Your assignment: Wherever the word "Sister" shows up in the data, report the line it sits in.

[Records for this exercise]

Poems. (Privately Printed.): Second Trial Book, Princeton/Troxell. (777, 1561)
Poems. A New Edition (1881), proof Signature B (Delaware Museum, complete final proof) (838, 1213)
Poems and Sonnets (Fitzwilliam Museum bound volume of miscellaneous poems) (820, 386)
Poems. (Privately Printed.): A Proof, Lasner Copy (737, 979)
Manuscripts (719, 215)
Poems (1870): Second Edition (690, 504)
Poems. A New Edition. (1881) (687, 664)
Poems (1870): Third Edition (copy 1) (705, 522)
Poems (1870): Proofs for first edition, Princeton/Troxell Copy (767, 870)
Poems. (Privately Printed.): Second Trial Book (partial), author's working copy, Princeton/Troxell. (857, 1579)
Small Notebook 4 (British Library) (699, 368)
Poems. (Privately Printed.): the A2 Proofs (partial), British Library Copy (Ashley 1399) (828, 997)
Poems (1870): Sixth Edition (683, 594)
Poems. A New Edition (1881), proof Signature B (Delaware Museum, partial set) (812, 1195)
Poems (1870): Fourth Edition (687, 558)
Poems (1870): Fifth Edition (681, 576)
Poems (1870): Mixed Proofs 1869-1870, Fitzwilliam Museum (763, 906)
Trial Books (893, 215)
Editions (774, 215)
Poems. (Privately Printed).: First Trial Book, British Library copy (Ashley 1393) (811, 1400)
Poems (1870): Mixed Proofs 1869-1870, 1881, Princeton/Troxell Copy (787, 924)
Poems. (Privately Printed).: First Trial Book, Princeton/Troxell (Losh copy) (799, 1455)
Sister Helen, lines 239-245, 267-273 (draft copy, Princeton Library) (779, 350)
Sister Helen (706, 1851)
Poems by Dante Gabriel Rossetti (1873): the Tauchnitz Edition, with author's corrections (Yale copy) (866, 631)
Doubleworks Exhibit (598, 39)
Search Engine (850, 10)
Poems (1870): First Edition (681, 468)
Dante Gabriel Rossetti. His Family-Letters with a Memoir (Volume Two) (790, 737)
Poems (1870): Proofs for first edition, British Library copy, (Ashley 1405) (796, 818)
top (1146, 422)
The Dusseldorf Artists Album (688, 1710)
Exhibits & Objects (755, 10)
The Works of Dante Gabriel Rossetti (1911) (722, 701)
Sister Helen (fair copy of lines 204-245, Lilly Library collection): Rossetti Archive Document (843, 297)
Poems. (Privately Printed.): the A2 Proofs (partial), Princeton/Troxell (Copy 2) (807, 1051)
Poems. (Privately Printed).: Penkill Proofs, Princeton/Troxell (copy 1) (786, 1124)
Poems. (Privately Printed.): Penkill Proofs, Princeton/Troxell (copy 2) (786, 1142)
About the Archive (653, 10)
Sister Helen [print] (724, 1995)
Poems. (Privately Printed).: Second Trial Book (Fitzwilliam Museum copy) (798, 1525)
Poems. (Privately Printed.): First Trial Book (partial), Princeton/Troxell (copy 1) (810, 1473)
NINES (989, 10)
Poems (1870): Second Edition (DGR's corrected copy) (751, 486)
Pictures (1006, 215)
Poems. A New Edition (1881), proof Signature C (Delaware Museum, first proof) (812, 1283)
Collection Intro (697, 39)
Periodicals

[/Records for this exercise]

Finished exercise:
Sister Helen, lines 239-245, 267-273 (draft copy, Princeton Library) (779, 350)
Sister Helen (706, 1851)
Sister Helen (fair copy of lines 204-245, Lilly Library collection): Rossetti Archive Document (843, 297)
Sister Helen [print] (724, 1995)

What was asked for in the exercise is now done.